Russian Authorities have arrested two young hackers from Moscow for their alleged involvement in compromising Apple ID accounts and then using 'Apple's Find My iPhone' service to hold iOS devices for ransom.
A Russian man aged 23 and a teenager aged 17 had been taken into custody in the Southern Administrative District of Moscow for their part in "blocking of Apple devices to extort funds," claims the press release on the Russian Interior Ministry's website on Tuesday.
According to the authorities, one of the suspects used phishing websites to trick victims into giving up their Apple ID username and password. The second suspect's activities are exactly same of the 'Oleg Pliss attack'.
"The first involved gaining access to the victim's Apple ID by means of the creation of phishing pages, (gaining) unauthorized access to email or using methods of social engineering," it said. "The second scheme was aimed at attacking other people's devices to a prearranged account, and to that end at various Internet resources to create ads for lease Apple ID, containing a large amount of media content."
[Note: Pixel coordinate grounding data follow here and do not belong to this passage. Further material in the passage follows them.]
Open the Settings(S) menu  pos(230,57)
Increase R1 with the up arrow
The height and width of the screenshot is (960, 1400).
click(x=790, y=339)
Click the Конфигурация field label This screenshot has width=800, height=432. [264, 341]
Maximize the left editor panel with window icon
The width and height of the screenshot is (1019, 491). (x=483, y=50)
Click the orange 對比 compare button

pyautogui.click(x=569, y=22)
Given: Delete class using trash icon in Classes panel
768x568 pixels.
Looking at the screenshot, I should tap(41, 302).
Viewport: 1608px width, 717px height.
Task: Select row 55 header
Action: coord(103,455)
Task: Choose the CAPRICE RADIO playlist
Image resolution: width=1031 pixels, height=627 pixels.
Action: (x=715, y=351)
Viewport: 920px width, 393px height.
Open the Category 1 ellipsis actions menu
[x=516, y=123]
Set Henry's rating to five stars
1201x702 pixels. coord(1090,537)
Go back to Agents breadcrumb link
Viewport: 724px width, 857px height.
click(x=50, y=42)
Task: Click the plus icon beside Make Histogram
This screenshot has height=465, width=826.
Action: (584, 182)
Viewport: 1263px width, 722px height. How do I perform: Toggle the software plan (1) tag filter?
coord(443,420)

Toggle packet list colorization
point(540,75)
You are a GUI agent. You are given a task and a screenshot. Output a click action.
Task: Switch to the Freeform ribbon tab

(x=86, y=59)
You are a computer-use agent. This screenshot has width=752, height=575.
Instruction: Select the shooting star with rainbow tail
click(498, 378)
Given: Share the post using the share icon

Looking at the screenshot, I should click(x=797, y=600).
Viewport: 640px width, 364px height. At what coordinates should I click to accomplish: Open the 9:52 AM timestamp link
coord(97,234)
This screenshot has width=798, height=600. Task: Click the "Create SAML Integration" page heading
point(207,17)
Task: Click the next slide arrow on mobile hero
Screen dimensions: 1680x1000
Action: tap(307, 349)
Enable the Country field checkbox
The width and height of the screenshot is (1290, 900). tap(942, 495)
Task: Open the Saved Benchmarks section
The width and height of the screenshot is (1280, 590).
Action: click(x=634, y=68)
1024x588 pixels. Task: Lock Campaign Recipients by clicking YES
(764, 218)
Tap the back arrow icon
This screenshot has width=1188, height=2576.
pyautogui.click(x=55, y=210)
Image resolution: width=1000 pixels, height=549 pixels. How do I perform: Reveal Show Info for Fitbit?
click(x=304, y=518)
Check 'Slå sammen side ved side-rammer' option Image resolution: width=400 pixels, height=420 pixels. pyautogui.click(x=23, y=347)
Last month, a number of iPhone and iPad users from Australia and other countries reported that their devices were locked with a message that states "Device hacked by Oleg Pliss," demanding US$100 or euros to restore user control of the device.
It was first assumed that Apple's cloud storage service, iCloud had been compromised in the Oleg Pliss attack, because the hackers were able to send out notifications via the Find My iPhone feature, while Apple denied that their cloud storage service was not compromised and that the affected users' login details must have been compromised elsewhere.
However researchers said, victims can still recover their devices by resetting their devices in "recovery mode" followed by a restore from a backup by connecting to iTunes, but in process they would lose apps and data stored on the device.
The Russian Ministry said the two suspects were Moscow residents. After searching their apartments police apparently found computer hardware, SIM cards, phones used in "illegal activities", as well as material on how to hack systems.
One of the suspects also had been convicted of a crime earlier, but in a lower-tech form of extortion such as stealing license plates from neighbors' cars and selling them back to their owners.
The suspects are expected to be charged with unauthorised access to computer information under Article 272 of the Criminal Code.